The changes are being made in conjunction with Altoona's Act 47 plan to get out of the distressed municipalities program.
The recovery plan called Altoona's old system for its capital budget "inadequate" with department heads making requests to the city manager and the manager submitting an informal list to go with the regular annual budget.
In recent years, some projects included in those informal capital plans haven't been funded, due to the city's financial troubles, according to the recovery plan.
The new process should help the city adjust the capital budget so items named get funded, while the city stays within its means.
City Manager Joe Weakland and Finance Director Omar Strohm expect to issue a new five-year plan in June.
Based on that plan, the city can issue bonds in September to refinance $15 million in existing debt at a better rate, while borrowing at least $9 million to fund new projects.
On the recommendation of budget expert Marita Kelly of the state Department of Community and Economic Development, which paid for the recovery plan, Altoona will model its capital budget on that of Naperville, Ill., a city in suburban Chicago with a population of 142,000.
The Naperville plan is about 200 pages, with a separate page for each project that includes justifications, a history of need, location information and funding details, he said.
Asked if he thinks producing such a document will be worth the effort, Weakland said yes.
It will be time-consuming, he said. But once created, it should be fairly easy to keep updated.
It would allow the city to compare original estimates with final costs and projected completion dates with actual ones, track cumulative expenditures and measure the effect of projects on the financial condition of the city, according to the recovery plan.
The recovery plan cautioned against including projects that cost less than $50,000 or that have a short useful life. The city should pay for those out of its annual general fund, according to the recovery plan.
But city officials argued that there wasn't enough revenue coming into the general fund to pay for those projects, which include items like police cruisers.

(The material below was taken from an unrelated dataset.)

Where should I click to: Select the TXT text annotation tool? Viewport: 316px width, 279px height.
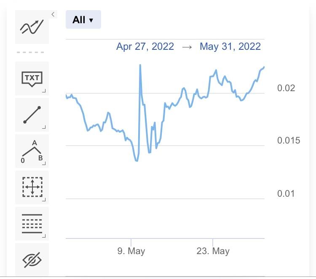(32, 79)
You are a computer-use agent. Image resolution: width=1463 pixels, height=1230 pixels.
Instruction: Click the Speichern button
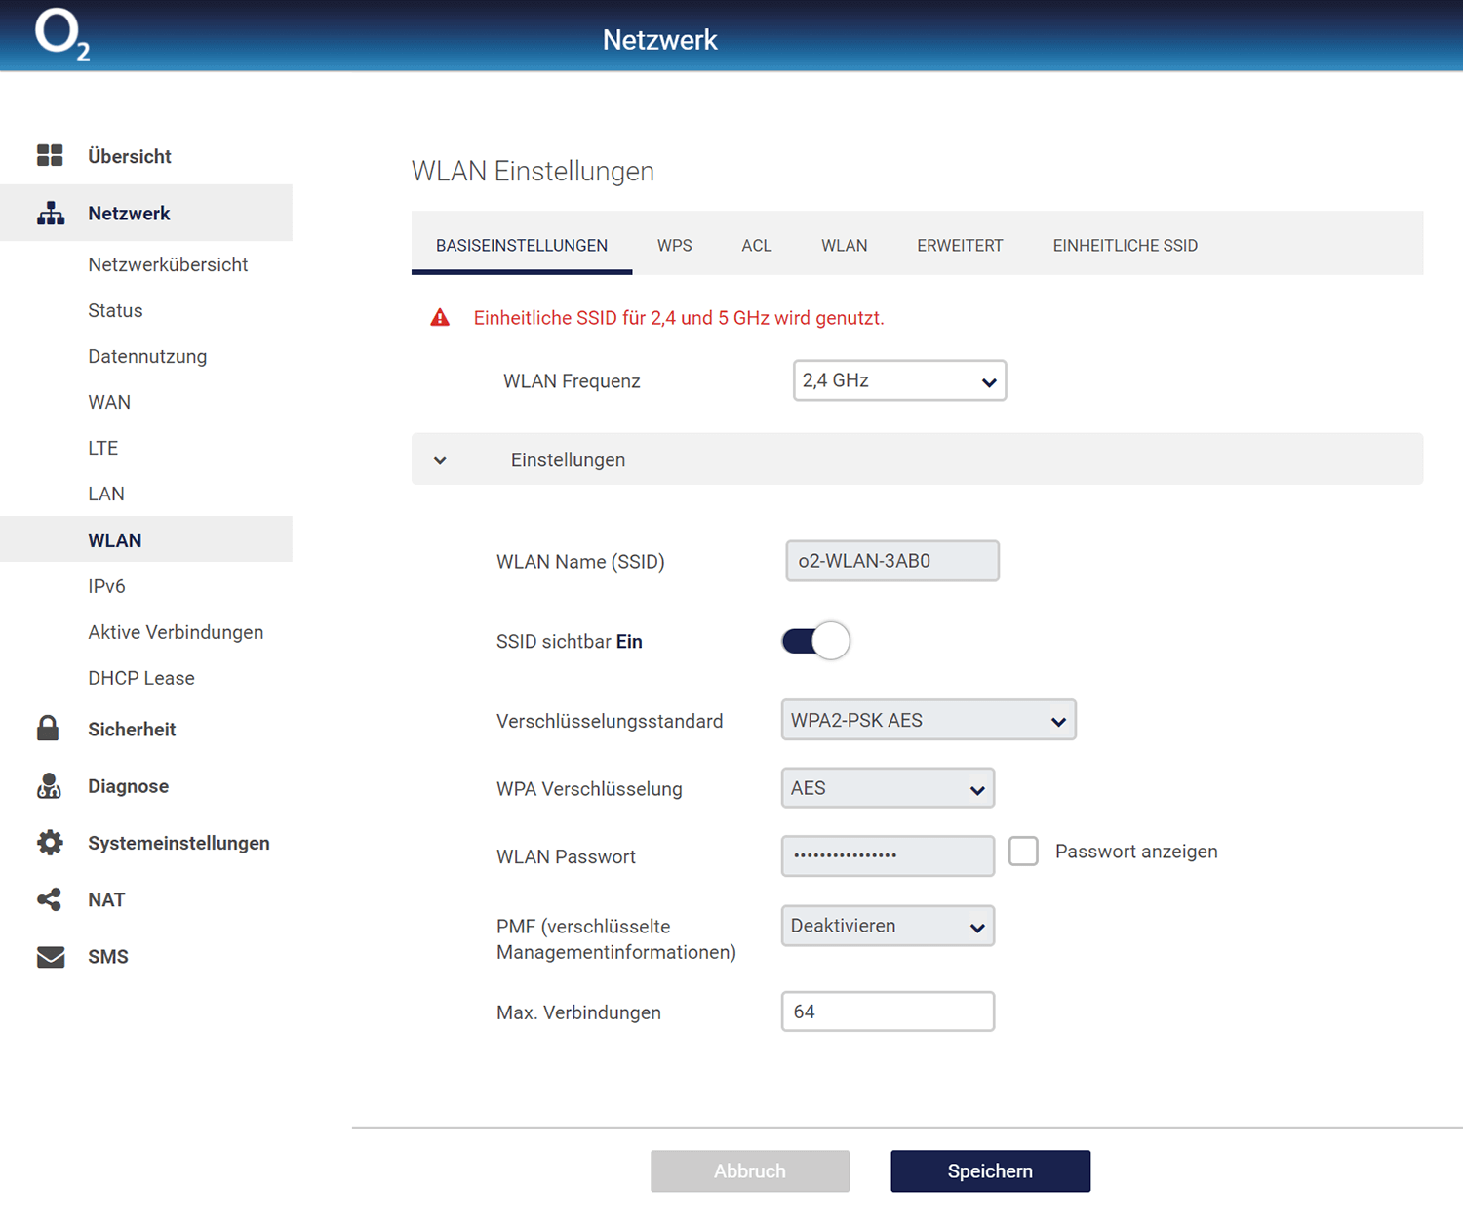(x=990, y=1170)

The city has struggled for years with a shortage of general fund revenue, partly because of state caps on property and earned income taxes.
Because there is no limit on debt service millage, capital borrowing was a convenient way to pay for items the city couldn't afford to pay for through the general fund.
Now that the city is in Act 47, the general fund is more flush, because the act lifts those tax caps.
The city took advantage by boosting the earned income tax past the old limits.
Altoona did succeed in convincing the Act 47 officials that they should relent on the shorter term, less expensive projects.
At least it seems that way.
"The preliminary indication is that they're willing to go for a lot of our needs," Weakland said. "I think it's a reversal."
In addition to elaborate formal documentation, the new capital plan should be created in consultation with City Council, which will make it more "transparent" and more subject to public scrutiny, according to the recovery plan.